Leading up to Earth Day, an unsightly sampling of refuse (think: cigarette butts, coffee cups and even used condoms) strewn on Hong Kong’s streets was collected (gloves were involved, natch) and carted off to a lab where any lingering genetic materials left behind on the pieces of trash was lifted and analyzed. From there, “visual representations” of each offending litterbug were created using SnapShot, a DNA phenotyping service provided by Virginia-based Parabon NanoLabs that’s often employed to help criminal investigators solve decidedly more serious crimes.

While the technology is unable to provide an age of the trash-chucking perps, the digital portraits were further fleshed out — and assigned an approximate age — based on the type of litter that the DNA was attached to and where exactly it was collected. For example, a used condom tossed in an alleyway behind a nightclub most likely wasn't put there by an 85-year-old woman. But that coffee cup discarded next to a park bench ... perhaps it was.

On Earth Day, the composite images of these litterbugs — these shameful “Faces of Litter” — were transferred to oversized posters and splashed across heavily trafficked bus and railway stations across Hong Kong for all to see. The portraits were also available to view online.

Wild, eh?
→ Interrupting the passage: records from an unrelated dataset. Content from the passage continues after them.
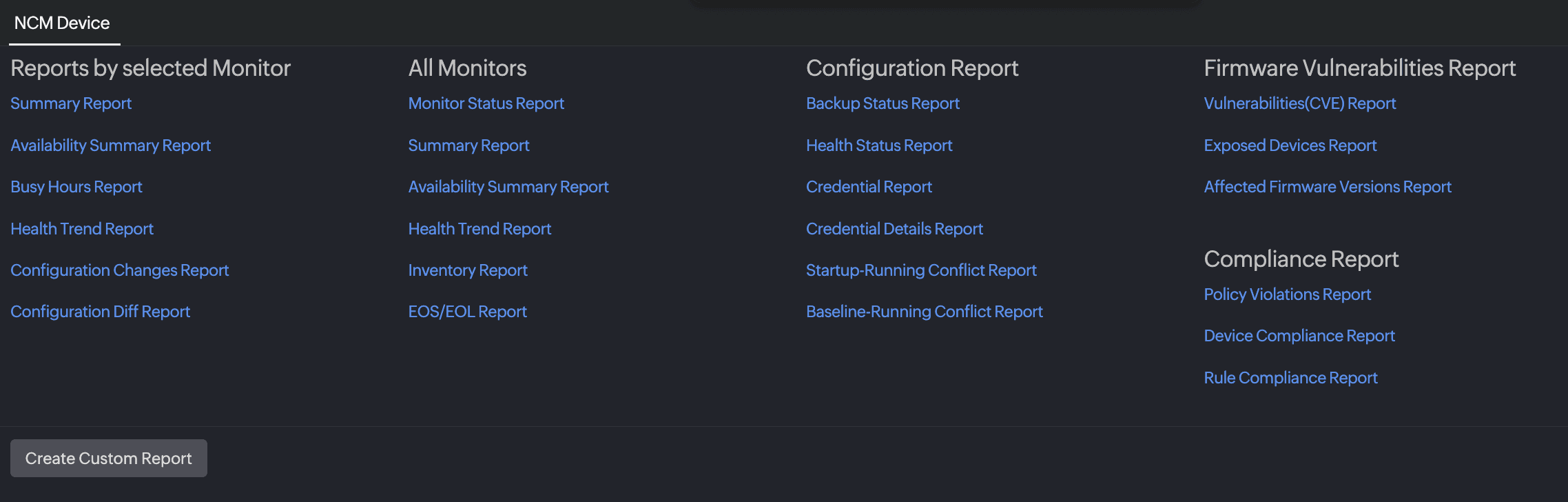Open the Busy Hours Report
This screenshot has width=1568, height=502.
tap(76, 187)
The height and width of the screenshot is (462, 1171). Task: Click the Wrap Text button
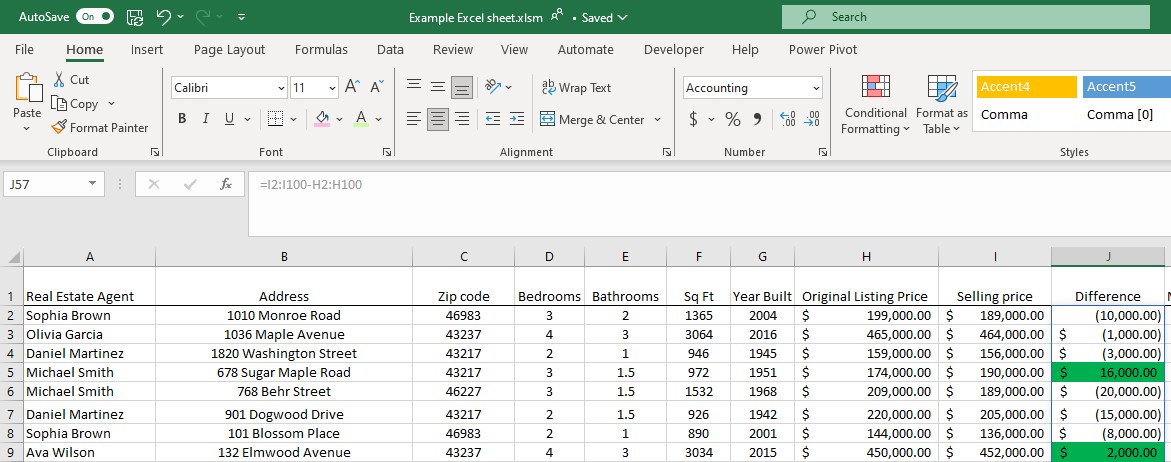coord(576,88)
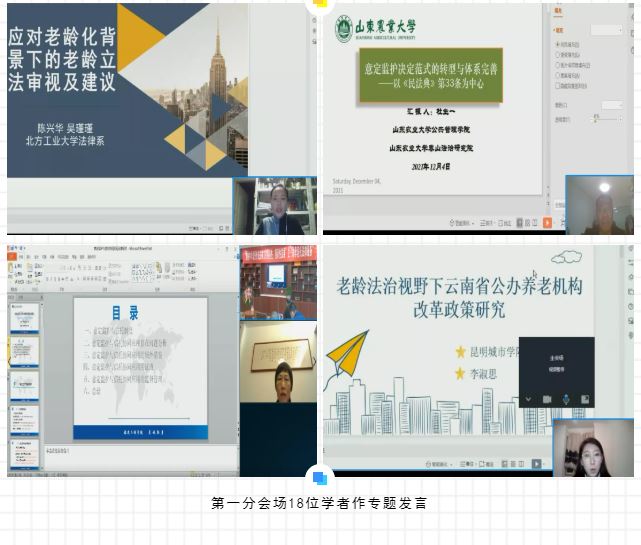Select the second fill radio option in side panel
This screenshot has height=545, width=641.
(558, 55)
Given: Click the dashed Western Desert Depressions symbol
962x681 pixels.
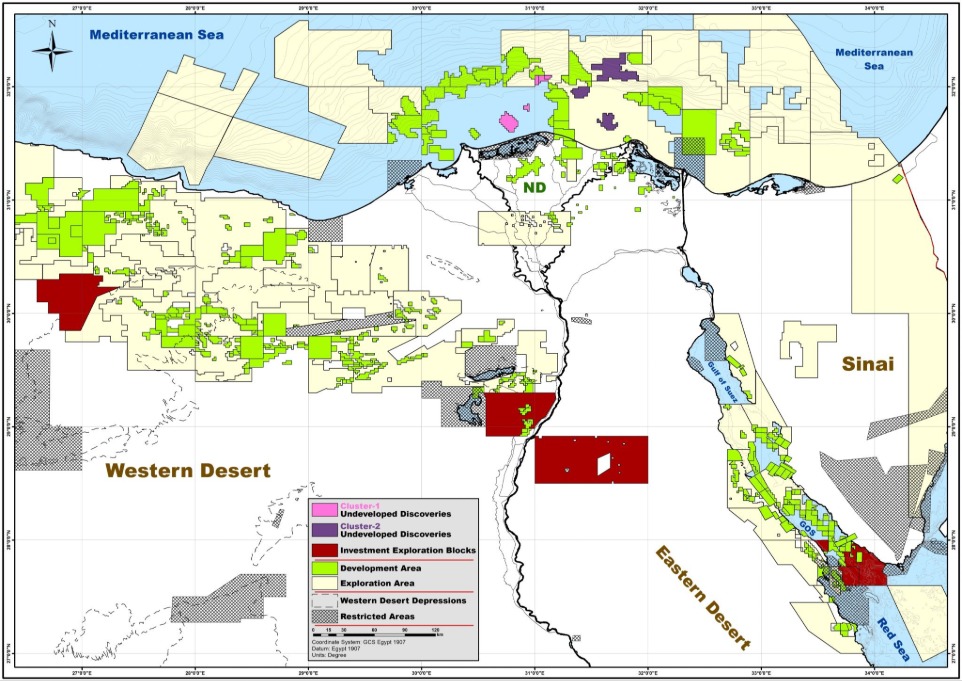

One day you’re absent-mindedly tossing your cigarette butt or whatnot to the curb and a couple weeks later, you’re the not-so-respectable poster boy or girl for a citywide anti-littering campaign.

Back in 2013, MNN’s Starre Vartan wrote about a similar DNA-based litterbug-profiling project launched by a doctoral student at New York’s Rensselaer Polytechnic Institute.

As City Lab points out, the digitally rendered portraits on display across Hong Kong weren’t of real-life litterbugs but of a volunteer control group. And even then, the portraits, however uncanny, weren’t that dead on.

Rafael Guida, executive creative director with OglivyOne Hong Kong, explains: “While this method may not identify specific individuals, it will be enough to make people think twice about littering. The campaign combines a public service message with science and technology, enabling us to communicate with Hongkongers in a very different way.”

Ogilvy & Mather Hong’s Kong Group’s chief creative head Reed Collins drives home the “think twice” aspect of the campaign:” This campaign is one of a kind. It’s interactive. It’s innovative. It’s our own science experiment that we’re using to create social change. Litter is such a major problem in Hong Kong, and thanks to newly available DNA technology we can now put a face to this anonymous crime and get people to think twice about littering.”

It’s worth noting that the campaign comes at a time when Hong Kong has reached peak garbage. The city, which produces and dumps a staggering 16,000 tons of trash daily, is literally up to its ears in trash as it rapidly runs out of landfill space. A recent report conducted by Hong Kong’s government also paints a grim portrait of marine trash: 95 percent of trash (primarily plastics) found polluting the city’s famed harbor and waterways is generated locally while 80 percent of it is generated not by maritime industries, but by land-based activities.